Natalia pushed back her hair. “Payback for the truck bombings. We should get a warning out to addicts.”

“Dr. Francesca’s called a press conference for one o’clock. What I want you to do is get word out on the streets immediately. And I want Gambini to withdraw his … product.” Donati rapped the desktop. “Be fast.”

They needed to split up to speed things up. Pino went off to see the duty officer to have the news communicated to the carabinieri on patrol and spread the word through the battalion. Natalia set out to persuade Gambini to stop killing his customers.

It wasn’t far. The Via Chiaia ran northwest from downtown, parallel to the shoreline of the bay, fronted by a beautiful strip of parkland. In the distance, six kilometers east, brooded Vesuvius.

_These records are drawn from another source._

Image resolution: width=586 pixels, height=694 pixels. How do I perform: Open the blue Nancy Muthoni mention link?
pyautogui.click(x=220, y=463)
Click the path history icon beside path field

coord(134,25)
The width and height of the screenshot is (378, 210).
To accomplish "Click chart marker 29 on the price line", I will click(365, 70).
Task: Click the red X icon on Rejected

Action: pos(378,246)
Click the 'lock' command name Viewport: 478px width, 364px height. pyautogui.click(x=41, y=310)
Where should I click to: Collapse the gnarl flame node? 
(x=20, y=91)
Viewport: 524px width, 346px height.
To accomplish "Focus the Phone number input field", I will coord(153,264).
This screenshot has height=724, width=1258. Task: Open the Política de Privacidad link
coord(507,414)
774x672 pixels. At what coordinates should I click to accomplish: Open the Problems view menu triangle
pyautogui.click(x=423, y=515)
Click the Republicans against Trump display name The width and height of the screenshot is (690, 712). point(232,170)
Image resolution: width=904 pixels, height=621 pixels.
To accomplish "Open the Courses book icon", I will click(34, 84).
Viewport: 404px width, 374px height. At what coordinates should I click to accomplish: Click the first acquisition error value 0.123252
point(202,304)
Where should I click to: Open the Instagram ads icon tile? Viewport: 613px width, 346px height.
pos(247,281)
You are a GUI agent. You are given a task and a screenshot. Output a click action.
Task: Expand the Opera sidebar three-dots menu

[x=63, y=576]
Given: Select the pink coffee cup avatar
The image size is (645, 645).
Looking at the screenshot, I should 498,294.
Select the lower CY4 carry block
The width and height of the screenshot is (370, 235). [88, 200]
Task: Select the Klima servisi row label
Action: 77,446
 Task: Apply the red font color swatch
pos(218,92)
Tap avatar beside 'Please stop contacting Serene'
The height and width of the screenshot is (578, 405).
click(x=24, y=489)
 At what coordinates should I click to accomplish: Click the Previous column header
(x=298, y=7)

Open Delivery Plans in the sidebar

Huge plate-glass display windows of exclusive shops filled medieval arches made of Roman quarry stones. Versace, Cartier, Rubinacci. Gentlemen shopped at Marinella and Eddy Monetti’s while their ladies rested their expensive selves at posh sidewalk cafés and gossiped. Once upon a time, the Chiaia district had housed a ruling Spanish elite in baroque mansions overlooking the water. Its dilapidated villas and stately art-nouveau apartment houses were in a state of perpetual restoration. The lavish palazzos again sheltered the
dolce vita–nouveau riche
crowd once referred to by the press as jet-setters, the beautiful people, Eurotrash—esteemed subjects all, of the Kingdom of Naples. The idle rich had been joined by the professional classes: doctors, dentists, lawyers, and the Camorra chieftain Aldo Gambini, enjoying the fruits of
la mala vita
. In among the restored façades of their gentrified domiciles and offices were slummy residences of the poor. Their kids played in the streets, beneath endless lines of drying laundry strung across the narrow lanes and blind alleys, and skateboarded along the well-maintained streets. Bent old women trudged past the cafés, carrying groceries home, grimy youngsters in tow. A woman openly sold taxfree contraband cigarettes and lottery tickets at the corner, and two African peddlers offered knockoffs of designer handbags and watches. A young man sold gelato beneath a cheerful red-and-white-striped awning. It was a fashionable area reclaiming its past splendor, made all the more popular by its views of the water.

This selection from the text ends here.